Vale decir que, para escribir esta biografía, el autor de Martine de Béhague: Une esthète à la Belle Époque ha trabajado a partir de diarios recuperados de la también mecenas, en cuya suntuosa residencia de la rue Saint-Dominique (que se convirtió en la embajada rumana tras su muerte) pasaron grandes talentos de su tiempo. También logró hacerse de registros de compra y venta, álbumes con artículos periodísticos de antaño, la correspondencia que la condesa cruzó con amistades cercanas; por mencionar tan solo unos ejemplos, con los poetas Henri de Régnier y Paul Valéry, al que -por cierto- le dio trabajo como bibliotecario en una de sus propiedades. También apoyó a los Ballets Russes; coleccionó los diseños de Léon Bakst para la compañía y le prestó a Igor Stravinsky su piano Pleyel de doble teclado -para ser tocado por dos intérpretes- para el estreno de la cantata bailada Les Noces, en 1923.

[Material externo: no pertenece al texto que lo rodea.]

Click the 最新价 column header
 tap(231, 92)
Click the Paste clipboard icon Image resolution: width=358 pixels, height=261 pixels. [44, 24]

Hay quienes cuentan que, cuando veía algo que captaba su interés -guiada por la conexión emocional que entablaba con las obras, además del ojo entrenado-, se le encendía la mirada. Y si bien constantemente le ofrecían cuadros y artefactos, no se dejaba presionar, ni siquiera por gente de confianza, cuya opinión valoraba. Jumeau-Lafond recuerda cierta anécdota que ilustra esta faceta de Martine: Degas le insistió muchísimo para que adquiriese La Marquise de Baglion en Flore, de Jean-Marc Nattier, y ella le reiteró que simplemente no tenía dinero, una manera elegante de explicar que el precio le parecía demasiado alto.

Que Auguste Rodin sintiese admiración por su “musée vivant”, o sea, su casa, llenaba de orgullo a Béhague, que como anota el citado The Art Newspaper a cuento de la flamante biografía, “era mucho más que una gran coleccionista: era una diletante en el sentido profundo de la palabra, que se rodeó de obras por placer y verdadero amor al arte”.